The movie’s breathtaking visuals are a wonderful blend of art direction, costume design, and masterful cinematography. Debuting with ‘Michael’ as a cinematographer, Kiran Koushik effortlessly brings grandeur to the big screen and for many reasons, the cinematography alone gives the audience a reason to hang on to the otherwise insipid story.

This means that ‘Michael’, at times, can seem like an extended montage at places. With so many scenes dedicated to building its sullen, tacit protagonist up, the movie spends most of its time featuring Sundeep Kishan brooding away listlessly at nothing in particular. All too aware of its own aesthetic appeal in these moments, it hangs too comfortably over glorified beauty shots of actors as well as its alluring sets. The music is nothing to write home about, but the background score truly shines. The theme has a punch to it, and effectively sets the tone of the movie.

The most unfortunate aspect of ‘Michael’, unfortunately, has to be the stock performances of its cast. By no means wooden, the glaring discrepancies in the synergy of performances show when the central and supporting cast refuse to share any manner of consistent chemistry on screen.

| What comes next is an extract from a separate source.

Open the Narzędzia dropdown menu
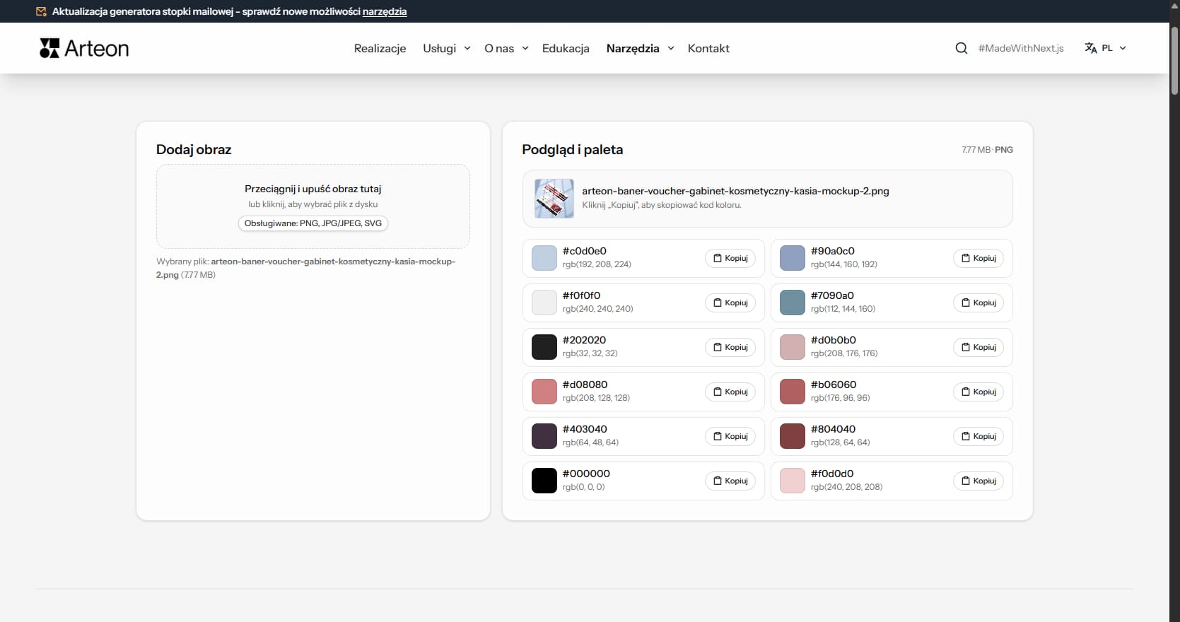The image size is (1180, 622). (x=640, y=48)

‘Michael’ is a genre movie trying too hard to look the part and unfortunately, it shows. While it may believe - even sincerely - that it is an homage to the action heroes of the norm; or that it is merely a repurposed vehicle for everything the audience desires to watch in an action movie, it ends up merely being a formula film that severely falls short of successfully emulating all the tropes it relies so heavily on to be taken seriously at all.

Director: Ranjit Jeyakodi
Cinematographer: Kiran Koushik
Cast: Sundeep Kishan, Divyansha Kaushik, Gautam Vasudev Menon

( Source : Deccan Chronicle. )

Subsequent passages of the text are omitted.